Stichting Nivoz logo
Sterkt leraren, schoolleiders en betrokkenen bij de uitvoering van hun pedagogische opdracht

Nivoz platform hetkind

'Werken aan morele cultuur die de ontwikkeling van "leraren met karakter" verder stimuleert'

2 januari 2014

Het kan gebeuren dat je klaar bent met het becijferen van werkstukken, en dat er toch iets blijft knagen. Geef je de werkstukken de cijfers die ze op zich waard zijn, alsof je niet weet wie ze geschreven hebben? Of geef je Matthijs een hoger cijfer om hem een steuntje in de rug te geven, terwijl je Janneke een lager cijfer geeft omdat ze beter had gekund? Houd je bij het beoordelen wel genoeg rekening met individuele verschillen, of moet je ook de ontwikkeling tussen de opdrachten beoordelen? Wat is rechtvaardig om te doen? Wouter Sanderse stelde de vragen bij zijn installatie tot lector ‘Beroepsethiek van de leraar’ bij Fontys. Van zijn rede hieronder een weergave. 'Leraren met karakter'.

wouterIn november 2012 is dr. Wouter Sanderse binnen het educatieve domein van Fontys aangesteld als lector Beroepsethiek van de leraar. Hij begeleidt het praktijkgerichte onderzoek van de kenniskring, waarin lerarenopleiders uit het basis-, voortgezet en speciaal onderwijs zijn vertegenwoordigd.

Je dacht dat je werkstukken altijd goed beoordeelde, maar het blijkt bij nader inzien toch niet zo gemakkelijk om je keuzes te rechtvaardigen. Hoe langer je erover nadenkt, hoe onduidelijker je beroepsmoraal eigenlijk wordt.

Omdat je graag wil weten hoe je collega’s met zo’n situatie omgaan, besluit je het onderwerp tijdens een teamoverleg te agenderen. Wellicht is er gelijk grote overeenstemming over wat goed is om te doen. Er is dan een grote gedeelde beroepsmoraal.

Maar het kan ook zijn dat de casus allerlei verschillende reacties uitlokt. De een zal het ‘onprofessioneel’ vinden om de ijver van de studenten mee te laten tellen. Je moet als docent immers zo onpersoonlijk mogelijk zijn. Een tweede stelt dat je ijver niet moet meerekenen, omdat dit niet in de toetsmatrijs voorkomt. En een derde vindt dat je de inzet van Matthijs wel moet waarderen, maar op een andere manier. In plaats van een hoger cijfer kun je hem ook een compliment geven.

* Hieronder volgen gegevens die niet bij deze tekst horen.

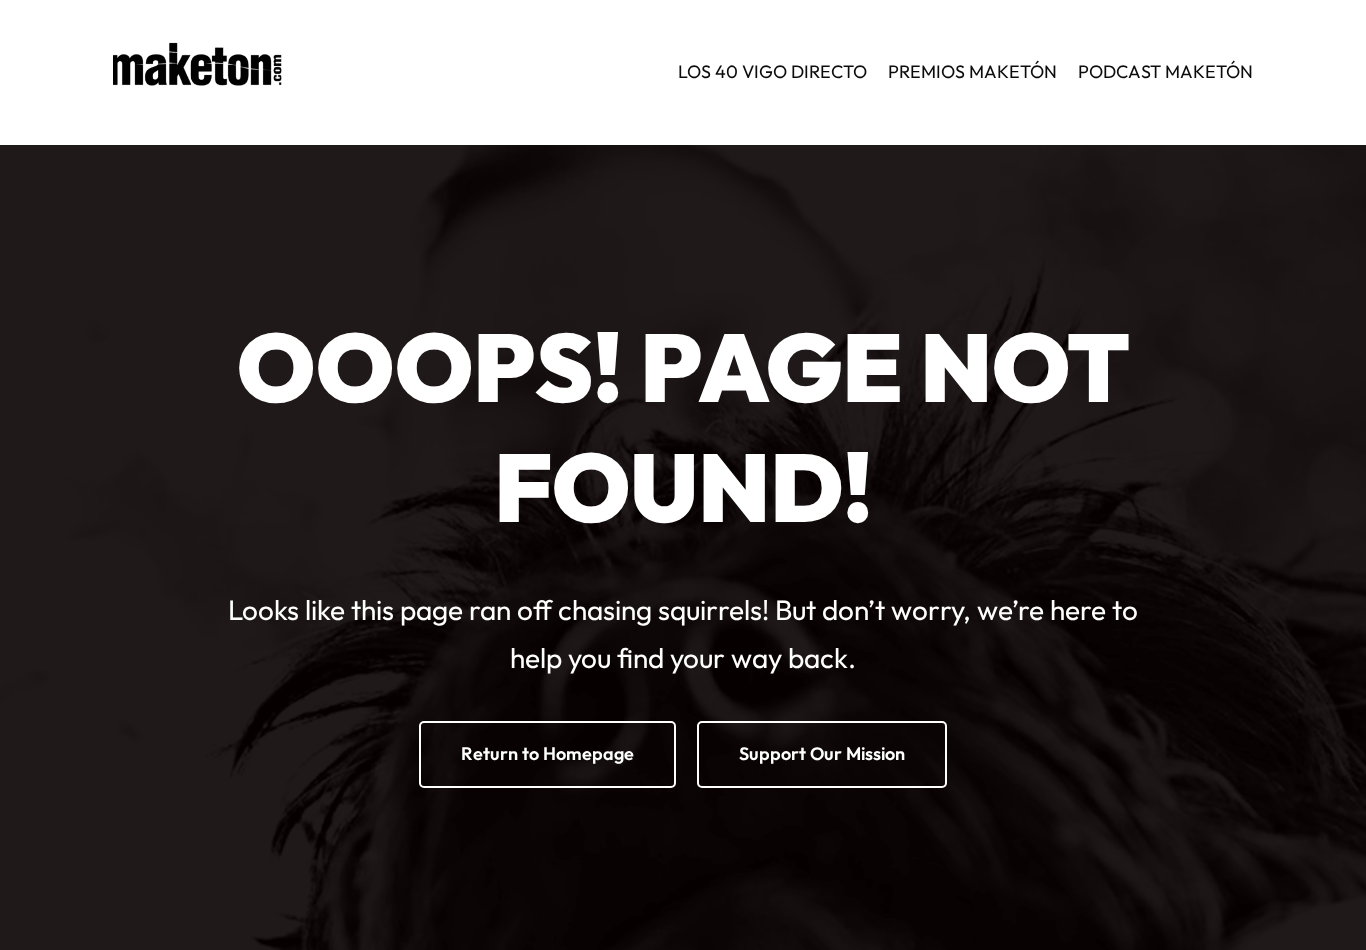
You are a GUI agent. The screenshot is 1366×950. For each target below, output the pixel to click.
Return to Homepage (547, 753)
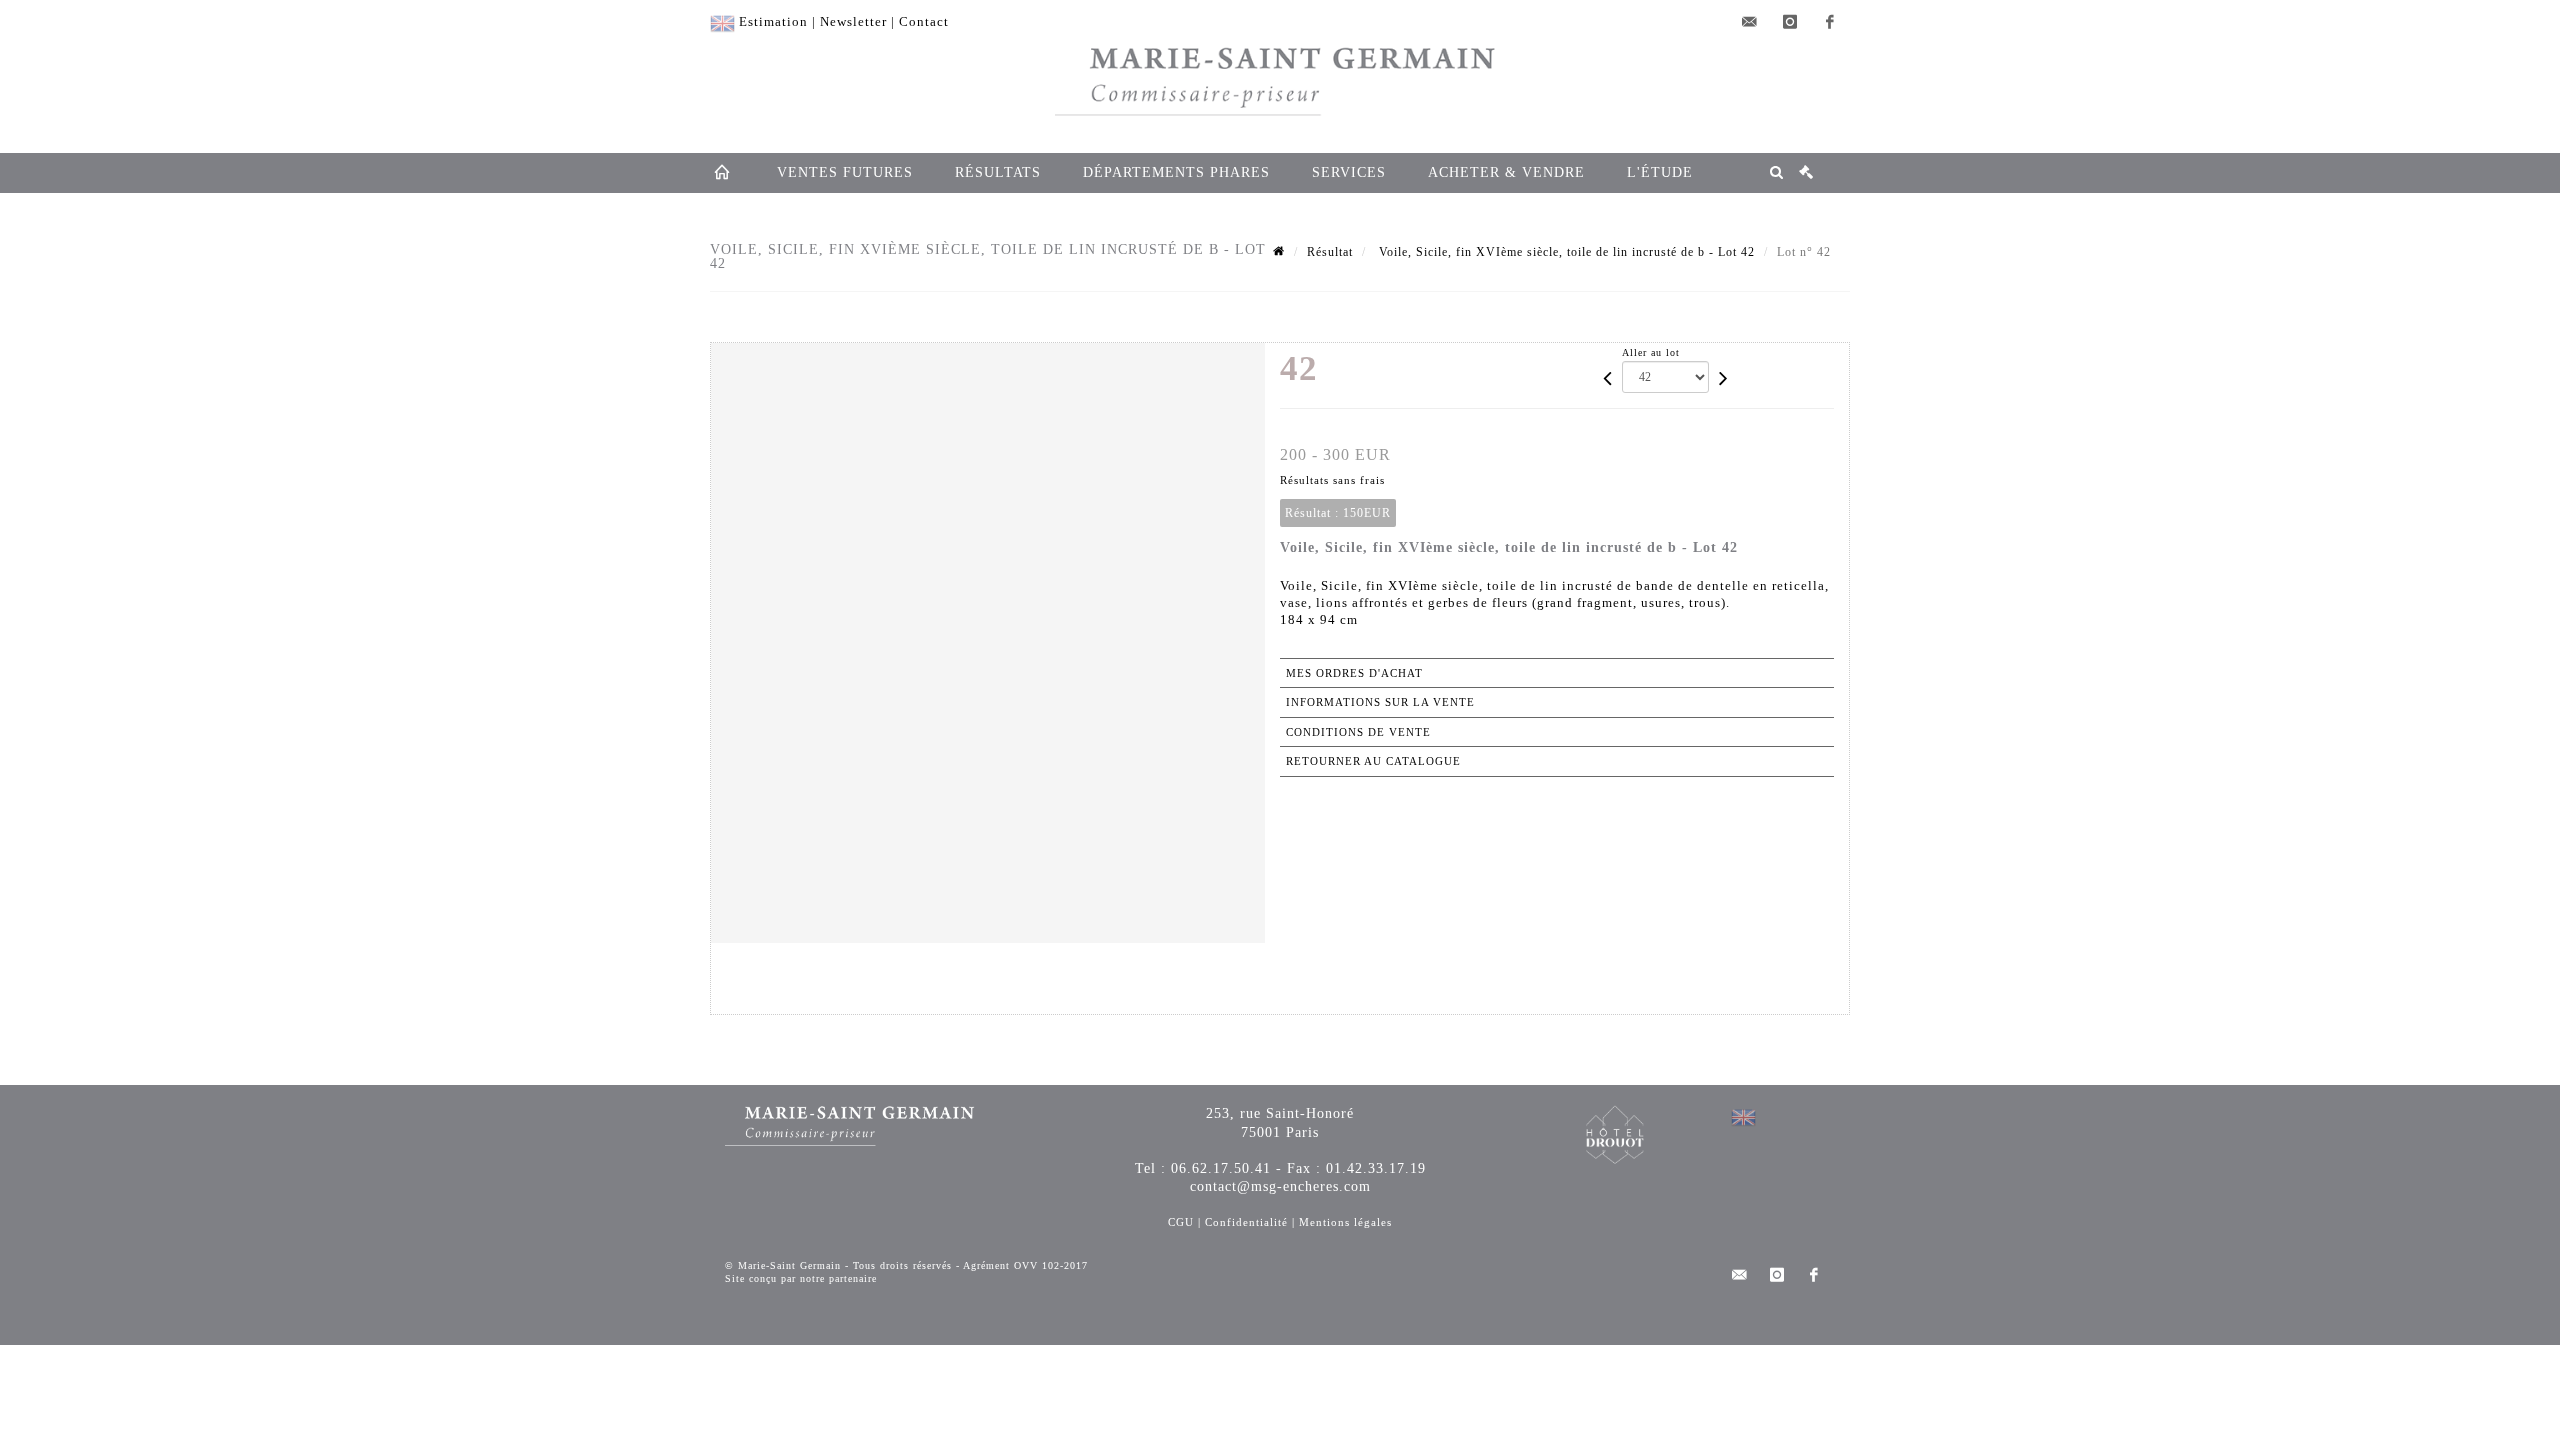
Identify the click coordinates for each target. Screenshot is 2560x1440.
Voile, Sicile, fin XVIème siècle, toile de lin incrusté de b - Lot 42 (1565, 252)
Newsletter (853, 21)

De reacties kunnen de verwarring alleen maar groter maken. Je collega’s zijn het erover eens dat een hoger cijfer voor Matthijs niet gepast is, maar voeren daarvoor uiteenlopende redenen aan. Hoewel je daar nog wel langer over zou willen doorpraten, verschuift het gesprek naar een ander onderwerp. Afijn, je weet nu in ieder geval wat onder je directe collega’s de heersende opvattingen over eerlijke beoordelingen zijn.

Een leraar ontwikkelt zich als ‘morele professional’ als hij zulke cases aangrijpt om zijn morele opvattingen en houdingen te bevragen en te ontwikkelen, omdat hij zich realiseert dat de keuzes die hij maakt van invloed zijn op de ontwikkeling en het welzijn van de leerlingen.

De cijfers die de docent geeft, bepalen namelijk niet alleen of Matthijs en Janneke het vak halen, maar ook hoe ze het halen, dat wil zeggen welke houding de leerlingen aannemen ten opzichte van hun eigen presentatie. Sluiten ze het vak trots af, of teleurgesteld? En is het überhaupt erg om af en toe teleurgesteld te zijn?

Natuurlijk ben jij maar één docent, en gaat het maar om één vak. Maar als alle collega’s meer samen zouden nadenken over de vraag waarom sommige factoren wel of niet worden meegenomen in een beoordeling, dan zou dat studenten ten goede komen.

Lees verder

wouter

Samenvatting


In deze rede ben ik ingegaan op de vraag wat het voor leraren betekent om een beroepsethiek te hebben. Leraren die ‘aan beroepsethiek doen’, reflecteren collectief en systematisch op de morele aspecten van hun werk, zodat een gemeenschap van morele professionals ontstaat, die zich met hart en ziel inzet voor onderwijs, waarin kinderen als mens kunnen florereren.

We zagen dat er door politiek en samenleving een groot belang aan de moreelvormende taak van het onderwijs wordt gehecht, en dat er rond de kennisbases allerlei initiatieven in het onderwijs zijn die deze taak volmondig onderstrepen.

Wel stuitten we op enkele problemen. We zagen dat een subjectieve opvatting van moraal en de overwaardering van kennis over ‘wat werkt’ een echt gesprek over morele issues bemoeilijkt. Ook constateerden we dat er een flinke kloof gaapt tussen het belang dat aan de morele dimensie van het leraarschap wordt gehecht en de expliciete aandacht die er in de lerarenopleidingen aan wordt besteed.

Vervolgens heb ik laten zien uit welke bronnen we kunnen putten om een beroepsethiek verder vorm te geven. Hoewel de dialoog voor leraren een belangrijk instrument is om hun beroepsethiek vorm te geven, heb ik laten zien dat de filosofie die dialoog aan kwaliteit laat winnen. Na een verkenning van het idee een beroepscode te ontwikkelen, heb ik laten zien dat een deugdenbenadering in staat is om prangende vragen rond de kwaliteit van de ‘persoon van de leraar’ op te helderen.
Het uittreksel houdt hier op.